The first thing to understand about WBAI is that it was given away.
Louis Schweitzer, a Russian-born American paper industrialist and committed eccentric, had purchased the commercial FM station for thirty-four thousand dollars in 1957. He ran it as a personal obsession — broadcasting music, ideas, and what he described as art, in a period when FM radio in New York was still a marginal medium that most Americans received on sets they didn’t own. Schweitzer was, by the accounts that survive him, a genuine idealist about what radio could do. He was also, by those same accounts, increasingly disillusioned with the compromises commercial operation required.

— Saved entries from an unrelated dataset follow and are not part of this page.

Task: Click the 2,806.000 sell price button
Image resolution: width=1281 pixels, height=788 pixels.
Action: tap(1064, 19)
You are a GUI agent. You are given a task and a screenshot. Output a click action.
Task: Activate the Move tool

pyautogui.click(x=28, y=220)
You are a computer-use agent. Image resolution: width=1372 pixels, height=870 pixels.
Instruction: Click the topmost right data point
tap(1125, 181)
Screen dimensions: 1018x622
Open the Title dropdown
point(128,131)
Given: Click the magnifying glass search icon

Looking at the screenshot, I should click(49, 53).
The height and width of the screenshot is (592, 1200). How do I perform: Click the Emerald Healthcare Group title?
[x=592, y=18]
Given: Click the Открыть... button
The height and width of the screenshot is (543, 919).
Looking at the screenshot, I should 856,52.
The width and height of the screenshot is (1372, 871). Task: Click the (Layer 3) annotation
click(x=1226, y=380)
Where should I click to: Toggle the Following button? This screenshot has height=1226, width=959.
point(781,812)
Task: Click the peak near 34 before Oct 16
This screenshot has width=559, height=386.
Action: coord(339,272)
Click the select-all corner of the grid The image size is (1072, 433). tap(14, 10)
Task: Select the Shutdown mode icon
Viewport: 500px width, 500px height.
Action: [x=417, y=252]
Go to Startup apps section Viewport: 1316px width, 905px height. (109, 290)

In 1959, he read about the Pacifica Foundation — a Berkeley-based nonprofit that had founded KPFA in 1949 on the premise that listener-supported radio, without commercial sponsors and without advertiser pressure, could broadcast things that mattered. On January 10, 1960, Schweitzer donated WBAI — by then valued at roughly two hundred thousand dollars — to Pacifica. He gave it away.

What he gave away was a frequency. What the Pacifica Foundation did with it, in the decade that followed, was something that commercial broadcasters would not and could not have done: they pointed their microphones at the margins of American musical culture, at the performers and traditions that the record industry had either missed or declined to invest in, and they let the tape run.
What the FCC Records Show
The Federal Communications Commission’s licensing records for WBAI tell one part of the story: call sign history, frequency assignments, ownership transfers. The public record documents the station’s commercial origins — it had first gone on the air in 1941 as W75NY, a Metropolitan Television operation — and the transfer to Pacifica in 1960. What the FCC records cannot tell you is what happened in the studios once the mics were live.
For that, you go to the Pacifica Foundation’s own archives, now held at the University of California, Santa Barbara, and to the Pacifica Radio Archives facility in Los Angeles — which has been working, systematically and with chronic underfunding, to digitize a collection that includes material from WBAI, KPFA, KPFK, and WPFW dating back to the 1970s, and in some cases earlier. The first ten thousand tapes from that collection have been sent to George Blood Audio in Philadelphia for professional digitization. The cataloging of unprocessed tapes from offsite storage continues.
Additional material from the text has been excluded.